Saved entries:

'''

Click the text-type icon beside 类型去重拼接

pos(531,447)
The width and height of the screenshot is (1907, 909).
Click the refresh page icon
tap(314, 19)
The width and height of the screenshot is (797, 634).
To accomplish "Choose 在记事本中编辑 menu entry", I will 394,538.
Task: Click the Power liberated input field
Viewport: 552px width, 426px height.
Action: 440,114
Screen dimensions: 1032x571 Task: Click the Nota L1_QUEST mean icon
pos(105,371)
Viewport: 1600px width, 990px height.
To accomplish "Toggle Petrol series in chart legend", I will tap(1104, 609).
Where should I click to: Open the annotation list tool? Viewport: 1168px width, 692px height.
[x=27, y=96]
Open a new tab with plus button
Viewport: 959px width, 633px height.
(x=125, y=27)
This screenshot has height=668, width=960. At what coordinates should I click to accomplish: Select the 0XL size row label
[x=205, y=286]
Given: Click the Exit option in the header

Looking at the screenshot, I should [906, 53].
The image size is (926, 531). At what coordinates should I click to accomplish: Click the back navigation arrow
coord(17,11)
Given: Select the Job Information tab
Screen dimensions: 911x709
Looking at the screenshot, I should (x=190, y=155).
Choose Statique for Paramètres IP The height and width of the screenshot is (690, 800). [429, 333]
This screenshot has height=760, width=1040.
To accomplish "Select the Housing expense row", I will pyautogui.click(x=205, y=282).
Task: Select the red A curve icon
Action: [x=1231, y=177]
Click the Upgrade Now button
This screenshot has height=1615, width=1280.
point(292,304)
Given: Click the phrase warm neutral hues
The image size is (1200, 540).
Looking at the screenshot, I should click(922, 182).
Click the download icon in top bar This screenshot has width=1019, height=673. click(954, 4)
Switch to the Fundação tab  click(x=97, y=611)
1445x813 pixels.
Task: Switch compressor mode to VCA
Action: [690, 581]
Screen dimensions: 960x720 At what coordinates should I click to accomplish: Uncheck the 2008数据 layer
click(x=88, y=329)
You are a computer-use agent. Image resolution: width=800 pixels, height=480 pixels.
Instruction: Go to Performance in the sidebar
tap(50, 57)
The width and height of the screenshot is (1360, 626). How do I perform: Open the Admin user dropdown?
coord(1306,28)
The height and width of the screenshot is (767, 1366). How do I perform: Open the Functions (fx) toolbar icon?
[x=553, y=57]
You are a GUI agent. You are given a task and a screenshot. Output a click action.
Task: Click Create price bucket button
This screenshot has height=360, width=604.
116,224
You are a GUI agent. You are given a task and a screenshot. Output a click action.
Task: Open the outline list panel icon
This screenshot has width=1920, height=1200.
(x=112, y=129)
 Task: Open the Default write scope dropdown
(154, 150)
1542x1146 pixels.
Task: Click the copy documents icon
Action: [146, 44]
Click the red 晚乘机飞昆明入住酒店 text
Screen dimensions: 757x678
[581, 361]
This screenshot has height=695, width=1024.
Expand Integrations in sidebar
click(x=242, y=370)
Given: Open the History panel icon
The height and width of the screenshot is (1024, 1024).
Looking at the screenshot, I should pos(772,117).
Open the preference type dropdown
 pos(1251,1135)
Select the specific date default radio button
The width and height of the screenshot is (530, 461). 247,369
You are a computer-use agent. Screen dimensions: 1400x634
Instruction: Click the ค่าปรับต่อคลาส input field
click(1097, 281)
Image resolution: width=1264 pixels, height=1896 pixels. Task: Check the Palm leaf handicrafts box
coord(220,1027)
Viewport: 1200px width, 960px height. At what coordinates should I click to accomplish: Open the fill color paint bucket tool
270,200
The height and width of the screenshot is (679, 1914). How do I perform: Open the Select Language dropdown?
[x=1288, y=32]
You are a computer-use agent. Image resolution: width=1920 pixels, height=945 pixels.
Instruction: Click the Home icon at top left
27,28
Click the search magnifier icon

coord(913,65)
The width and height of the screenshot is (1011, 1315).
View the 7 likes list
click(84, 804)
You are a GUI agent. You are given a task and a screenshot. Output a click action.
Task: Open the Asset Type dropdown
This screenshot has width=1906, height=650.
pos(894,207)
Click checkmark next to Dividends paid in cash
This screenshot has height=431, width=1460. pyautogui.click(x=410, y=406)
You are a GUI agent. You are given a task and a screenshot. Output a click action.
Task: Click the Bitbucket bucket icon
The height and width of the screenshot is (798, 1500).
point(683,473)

'''

Complete, exact output of the records is expected.

Click the text-type icon beside 类型去重拼接

pos(531,447)
The width and height of the screenshot is (1907, 909).
Click the refresh page icon
tap(314, 19)
The width and height of the screenshot is (797, 634).
To accomplish "Choose 在记事本中编辑 menu entry", I will 394,538.
Task: Click the Power liberated input field
Viewport: 552px width, 426px height.
Action: 440,114
Screen dimensions: 1032x571 Task: Click the Nota L1_QUEST mean icon
pos(105,371)
Viewport: 1600px width, 990px height.
To accomplish "Toggle Petrol series in chart legend", I will tap(1104, 609).
Where should I click to: Open the annotation list tool? Viewport: 1168px width, 692px height.
[x=27, y=96]
Open a new tab with plus button
Viewport: 959px width, 633px height.
(x=125, y=27)
This screenshot has height=668, width=960. At what coordinates should I click to accomplish: Select the 0XL size row label
[x=205, y=286]
Given: Click the Exit option in the header

Looking at the screenshot, I should [906, 53].
The image size is (926, 531). At what coordinates should I click to accomplish: Click the back navigation arrow
coord(17,11)
Given: Select the Job Information tab
Screen dimensions: 911x709
Looking at the screenshot, I should (x=190, y=155).
Choose Statique for Paramètres IP The height and width of the screenshot is (690, 800). [429, 333]
This screenshot has height=760, width=1040.
To accomplish "Select the Housing expense row", I will pyautogui.click(x=205, y=282).
Task: Select the red A curve icon
Action: [x=1231, y=177]
Click the Upgrade Now button
This screenshot has height=1615, width=1280.
point(292,304)
Given: Click the phrase warm neutral hues
The image size is (1200, 540).
Looking at the screenshot, I should click(922, 182).
Click the download icon in top bar This screenshot has width=1019, height=673. click(954, 4)
Switch to the Fundação tab  click(x=97, y=611)
1445x813 pixels.
Task: Switch compressor mode to VCA
Action: [690, 581]
Screen dimensions: 960x720 At what coordinates should I click to accomplish: Uncheck the 2008数据 layer
click(x=88, y=329)
You are a computer-use agent. Image resolution: width=800 pixels, height=480 pixels.
Instruction: Go to Performance in the sidebar
tap(50, 57)
The width and height of the screenshot is (1360, 626). How do I perform: Open the Admin user dropdown?
coord(1306,28)
The height and width of the screenshot is (767, 1366). How do I perform: Open the Functions (fx) toolbar icon?
[x=553, y=57]
You are a GUI agent. You are given a task and a screenshot. Output a click action.
Task: Click Create price bucket button
This screenshot has height=360, width=604.
116,224
You are a GUI agent. You are given a task and a screenshot. Output a click action.
Task: Open the outline list panel icon
This screenshot has width=1920, height=1200.
(x=112, y=129)
 Task: Open the Default write scope dropdown
(154, 150)
1542x1146 pixels.
Task: Click the copy documents icon
Action: [146, 44]
Click the red 晚乘机飞昆明入住酒店 text
Screen dimensions: 757x678
[581, 361]
This screenshot has height=695, width=1024.
Expand Integrations in sidebar
click(x=242, y=370)
Given: Open the History panel icon
The height and width of the screenshot is (1024, 1024).
Looking at the screenshot, I should pos(772,117).
Open the preference type dropdown
 pos(1251,1135)
Select the specific date default radio button
The width and height of the screenshot is (530, 461). 247,369
You are a computer-use agent. Screen dimensions: 1400x634
Instruction: Click the ค่าปรับต่อคลาส input field
click(1097, 281)
Image resolution: width=1264 pixels, height=1896 pixels. Task: Check the Palm leaf handicrafts box
coord(220,1027)
Viewport: 1200px width, 960px height. At what coordinates should I click to accomplish: Open the fill color paint bucket tool
270,200
The height and width of the screenshot is (679, 1914). How do I perform: Open the Select Language dropdown?
[x=1288, y=32]
You are a computer-use agent. Image resolution: width=1920 pixels, height=945 pixels.
Instruction: Click the Home icon at top left
27,28
Click the search magnifier icon

coord(913,65)
The width and height of the screenshot is (1011, 1315).
View the 7 likes list
click(84, 804)
You are a GUI agent. You are given a task and a screenshot. Output a click action.
Task: Open the Asset Type dropdown
This screenshot has width=1906, height=650.
pos(894,207)
Click checkmark next to Dividends paid in cash
This screenshot has height=431, width=1460. pyautogui.click(x=410, y=406)
You are a GUI agent. You are given a task and a screenshot. Output a click action.
Task: Click the Bitbucket bucket icon
The height and width of the screenshot is (798, 1500).
point(683,473)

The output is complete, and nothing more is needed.